Saturday, June 25, 2016

Guest blog post - Weighted Trend Filtering Algorithm and Machine-Learning Template Selection for Time-Series Analysis

This months exoplanet research blog post comes from a former undergraduate and current colleague of mine, Giri Gopalan.  Giri and I have known each other since 2009 when he was a Summer Undergraduate Research Fellow at Caltech.  I had already identified a student to work with me that summer, but then Giri showed up at my door.  He was so convincing in his confidence, so exuberant in his interest, and so knowledgeable with applied mathematics.  I had to take him on as a second summer student, and I'm glad I did.  The Kepler telescope hadn't launched yet, and discovering transiting exoplanets with ground-based surveys were de rigueur.  The result of our summer working together, which we revisited to finish last year, was recently published in the Publications of the Astronomical Society of the Pacific.  Giri took a successful algorithm for filtering ground-based time-series data, and improved upon it with mixed results. Giri is on his way to a three year PhD program at the University of Iceland in the fall of 2016.

###

Photometric time series data have provided a fruitful resource for astronomers in recent times; the curation and analysis of photometric time series have allowed for the detection of transients, perhaps most notably exoplanets. A planet which revolves around a star with respect to our line of sight results in a characteristic dip or transit  in the star’s light curve and by detecting such dips, astronomers gain evidence for the existence of an exoplanet.

Unfortunately photometric time series are subject to noise of two major varieties: white and systematic noise. White noise is of the standard independent and identical structure from measurement to measurement, whereas systematics correlate heavily between different stars and time scales (e.g., instrumental measurement errors or seeing conditions that vary on a nightly basis). Such noise complicates the process of detecting transients,  (e.g. the characteristic depressions or transits from exoplanets), and so it is prudent to decontaminate light curves of this noise before analyzing them to look for transients. It turns out that in practice, systematics tend to dominate noise patterns in comparison to white noise. Our work concerns the implementation and application of a well known systematic trend filtering methodology by Bakos and Kovacs, the Trend Filtering Algorithm (TFA), and the investigation into ways to improve its performance.   

The methodology (in the non-reconstructive mode used for our analysis) essentially consists of two major components: the creation of “template light curves” which are meant to encapsulate typical systematic noise patterns and the filtering of systematic noise from a particular light curve given this set of templates. TFA assumes that systematic noise is a linear combination of these “basis” vectors and the residual of the projection of a light curve onto this “basis” is the filtered signal. Hence we wrote MATLAB code to perform this least squares projection in addition to weighted least squares (where the weights are the inverse of measurement uncertainties of the light curve to be filtered as noted in the thesis of A.Pal) leveraging matrix algebra. An illustration below demonstrates the idea:





For the template selection procedure we implemented and tested a version of hierarchical clustering, introduced by Kim et al. in 2009.

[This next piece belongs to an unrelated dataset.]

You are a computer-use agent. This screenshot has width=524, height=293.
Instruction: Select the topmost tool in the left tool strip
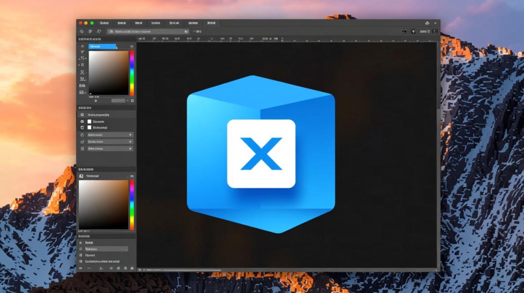pyautogui.click(x=82, y=46)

Our overall results were mixed; the analysis on real data (select PTF and 2MASS data) seemed to indicate that overfiltering occurs if a template set is not chosen carefully. On the other hand simulation studies indicate that the modifications we investigated did not improve exoplanet detection, but potentially variable detection (“potentially” because the variable detection numbers were very small for all combinations of factors tried in our simulation study).

Nonetheless, it was an extremely gratifying experience to tie up work begun during the summer of 2009 as a Caltech summer undergraduate research fellow. Peter’s guidance and willingness to see this work through was pivotal and has set an example of mentorship that I hope to fulfill [Editor's note: Thanks Giri!]. Moreover, I am very grateful for the feedback I received from the remainder of my collaborators. Looking forward I still think there is much that can be done with this work: the first being the translation of the code into other languages (e.g., R or Python) and a systematic noise removal methodology which leverages a fully probabilistic (e.g., Bayesian hierarchical) model.